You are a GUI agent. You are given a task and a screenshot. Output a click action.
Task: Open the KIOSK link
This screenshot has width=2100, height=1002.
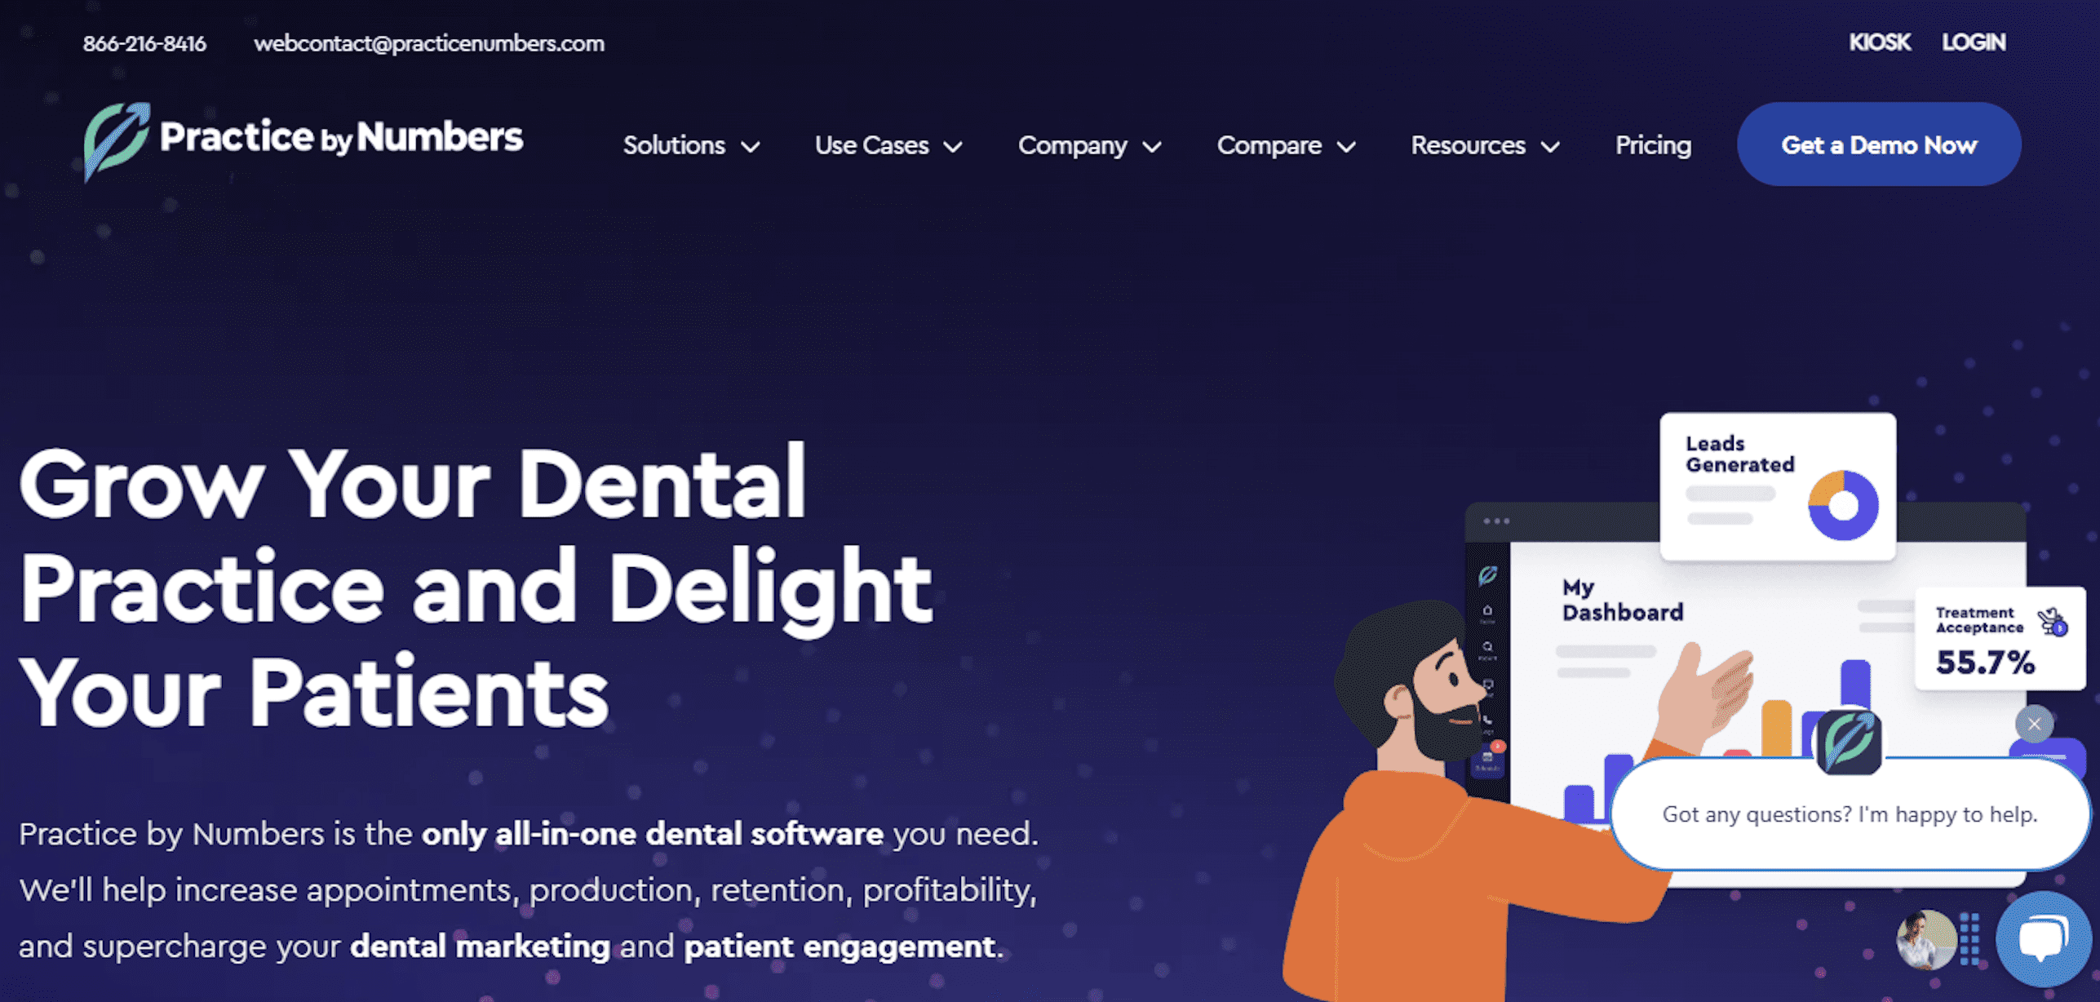click(1879, 42)
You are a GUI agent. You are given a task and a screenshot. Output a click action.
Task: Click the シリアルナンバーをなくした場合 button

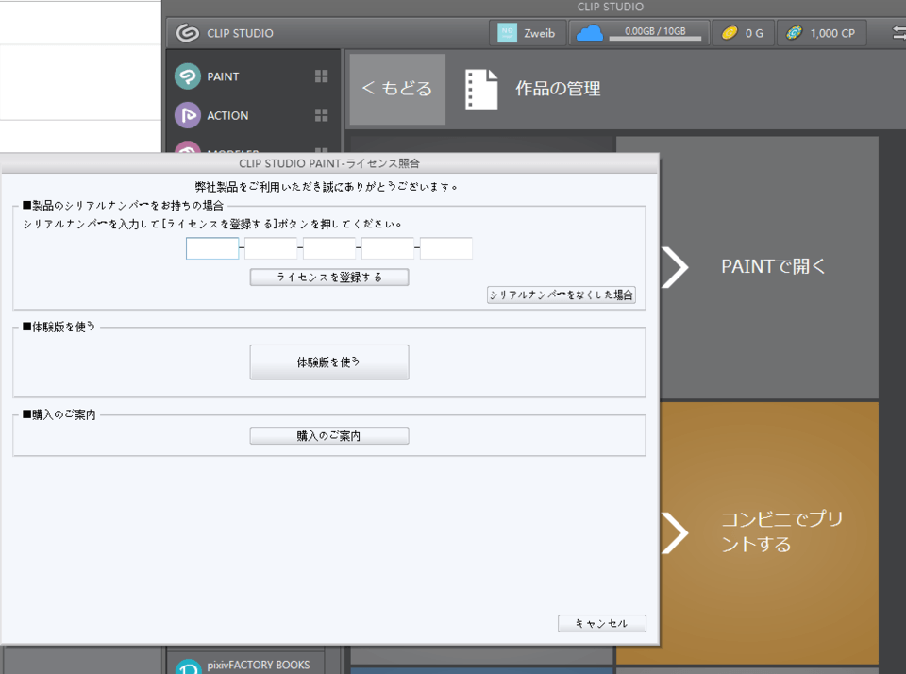(x=562, y=295)
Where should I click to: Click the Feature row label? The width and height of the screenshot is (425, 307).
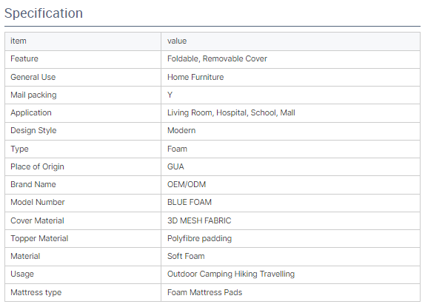tap(24, 58)
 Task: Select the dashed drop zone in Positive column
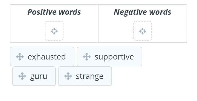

════════════════

### WHAT IS NEEDED
Give the records again without a single change, and exclude the pictures.

### EXERCISE ANSWER
You are a GUI agent. You are given a task and a screenshot. Output a click action.
Task: Open the KIOSK link
This screenshot has width=2100, height=1002.
click(1879, 42)
You are a GUI agent. You are given a task and a screenshot. Output a click action.
Task: Click the シリアルナンバーをなくした場合 button

(x=562, y=295)
Where should I click to: Click the Feature row label? The width and height of the screenshot is (425, 307).
tap(24, 58)
 Task: Select the dashed drop zone in Positive column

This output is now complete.